I am 41. I've been married 3 times. I served 20 years in the military, and for the last 15 I have dealt with undiagnosed PTSD, including depression, and withdrawal. I never felt much for anything, or anyone. I managed to get married 2 times since the event that caused my PTSD, but obviously they did not work out.

 

Upon retiring 3 years ago, I went to get help for depression, which is where I discovered how and why of what happened to me.

 

Since getting better, I have experienced joy for the first time in years, am very outgoing and driven to enjoy life. I've been dating, but nothing magical.

 

Recently a very attractive lady reached out to me on line, at one of those dating sites. We met for lunch and hit if of very nicely.

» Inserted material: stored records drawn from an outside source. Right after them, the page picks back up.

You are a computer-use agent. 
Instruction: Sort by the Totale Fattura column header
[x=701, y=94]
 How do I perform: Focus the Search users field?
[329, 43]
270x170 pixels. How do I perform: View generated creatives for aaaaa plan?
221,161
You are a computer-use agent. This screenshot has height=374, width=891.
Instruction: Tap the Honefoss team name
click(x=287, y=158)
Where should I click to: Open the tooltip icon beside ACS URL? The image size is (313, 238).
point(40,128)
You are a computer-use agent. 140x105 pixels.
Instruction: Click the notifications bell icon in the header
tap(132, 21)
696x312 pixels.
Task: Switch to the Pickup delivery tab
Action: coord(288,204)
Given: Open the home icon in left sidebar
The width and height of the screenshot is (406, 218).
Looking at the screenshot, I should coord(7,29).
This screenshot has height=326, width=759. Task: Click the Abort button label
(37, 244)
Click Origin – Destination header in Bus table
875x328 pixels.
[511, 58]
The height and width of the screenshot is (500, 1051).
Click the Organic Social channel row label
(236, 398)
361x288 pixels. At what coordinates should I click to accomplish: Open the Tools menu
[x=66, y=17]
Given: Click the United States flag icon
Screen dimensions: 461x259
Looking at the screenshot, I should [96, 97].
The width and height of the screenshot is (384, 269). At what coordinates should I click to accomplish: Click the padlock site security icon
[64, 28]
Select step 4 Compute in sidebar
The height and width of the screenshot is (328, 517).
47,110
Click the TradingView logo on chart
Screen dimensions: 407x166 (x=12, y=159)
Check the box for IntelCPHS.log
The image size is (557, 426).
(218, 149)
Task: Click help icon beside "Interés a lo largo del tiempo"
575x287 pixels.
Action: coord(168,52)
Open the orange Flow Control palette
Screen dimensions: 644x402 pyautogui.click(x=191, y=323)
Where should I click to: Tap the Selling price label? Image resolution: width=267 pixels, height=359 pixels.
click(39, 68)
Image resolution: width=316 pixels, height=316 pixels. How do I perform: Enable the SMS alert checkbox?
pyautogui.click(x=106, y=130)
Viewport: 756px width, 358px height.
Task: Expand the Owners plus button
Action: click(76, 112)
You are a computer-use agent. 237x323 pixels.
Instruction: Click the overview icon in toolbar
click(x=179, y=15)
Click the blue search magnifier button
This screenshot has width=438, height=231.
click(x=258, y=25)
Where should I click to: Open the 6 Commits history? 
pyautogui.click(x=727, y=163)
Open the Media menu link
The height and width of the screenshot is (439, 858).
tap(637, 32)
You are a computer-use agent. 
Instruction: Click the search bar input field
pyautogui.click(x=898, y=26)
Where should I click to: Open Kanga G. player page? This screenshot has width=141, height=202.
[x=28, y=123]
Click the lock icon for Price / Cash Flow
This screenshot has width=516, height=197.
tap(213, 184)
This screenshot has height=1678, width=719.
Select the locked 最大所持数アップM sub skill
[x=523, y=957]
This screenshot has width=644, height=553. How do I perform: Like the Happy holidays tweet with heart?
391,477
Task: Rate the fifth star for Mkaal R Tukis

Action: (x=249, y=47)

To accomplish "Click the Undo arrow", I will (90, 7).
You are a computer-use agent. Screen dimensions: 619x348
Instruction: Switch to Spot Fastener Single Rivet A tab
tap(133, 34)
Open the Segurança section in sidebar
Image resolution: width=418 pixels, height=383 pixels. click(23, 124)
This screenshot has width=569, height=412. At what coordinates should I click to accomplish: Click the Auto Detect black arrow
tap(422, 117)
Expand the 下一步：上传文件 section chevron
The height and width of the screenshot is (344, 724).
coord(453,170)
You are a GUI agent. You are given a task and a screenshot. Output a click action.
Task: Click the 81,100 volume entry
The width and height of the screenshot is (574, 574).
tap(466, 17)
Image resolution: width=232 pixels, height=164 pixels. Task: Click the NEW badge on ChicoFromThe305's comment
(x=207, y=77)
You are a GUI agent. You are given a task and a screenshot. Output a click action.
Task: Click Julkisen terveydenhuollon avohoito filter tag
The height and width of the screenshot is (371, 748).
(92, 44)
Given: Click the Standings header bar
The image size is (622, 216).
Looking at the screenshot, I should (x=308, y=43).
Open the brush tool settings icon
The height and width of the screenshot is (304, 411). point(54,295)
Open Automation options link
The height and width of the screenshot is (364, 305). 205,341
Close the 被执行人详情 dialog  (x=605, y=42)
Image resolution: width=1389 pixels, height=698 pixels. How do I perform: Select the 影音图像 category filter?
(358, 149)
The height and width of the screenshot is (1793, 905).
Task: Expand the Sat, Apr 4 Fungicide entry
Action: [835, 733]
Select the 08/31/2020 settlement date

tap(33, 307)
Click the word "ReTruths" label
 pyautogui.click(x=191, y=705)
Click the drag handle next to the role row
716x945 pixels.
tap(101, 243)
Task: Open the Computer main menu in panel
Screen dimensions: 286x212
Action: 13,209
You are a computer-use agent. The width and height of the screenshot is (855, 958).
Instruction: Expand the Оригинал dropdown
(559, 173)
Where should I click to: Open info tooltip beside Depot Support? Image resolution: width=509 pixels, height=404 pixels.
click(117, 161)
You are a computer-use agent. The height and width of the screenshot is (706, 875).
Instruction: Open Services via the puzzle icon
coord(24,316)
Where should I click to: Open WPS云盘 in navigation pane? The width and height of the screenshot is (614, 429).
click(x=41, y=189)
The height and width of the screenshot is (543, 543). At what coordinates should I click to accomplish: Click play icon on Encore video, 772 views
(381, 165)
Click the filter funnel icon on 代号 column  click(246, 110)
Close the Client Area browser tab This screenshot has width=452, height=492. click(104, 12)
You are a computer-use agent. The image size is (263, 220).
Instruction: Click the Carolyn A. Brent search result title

I met her 2 days later, at her place, where she made dinner and shared 2 glasses of wine. We had great conversation, laughs and all that. At some point I leaned into her and kissed her. She nearly fell over =). She looked me in the eyes and said your a great kisser. I smiled and did it again. :bunny:

 

Eventually we end up in her bed watching a movie, but mostly talking, caressing and kissing a LOT. She got up later, took her pants off, and said I am sleeping in my undies, you can get comfortable if you like. I liked, so did, but she also said, I do not want to have sex or anything yet, but its ok for us to lie together. We did. Lots more caressing, kissing, and yes talking.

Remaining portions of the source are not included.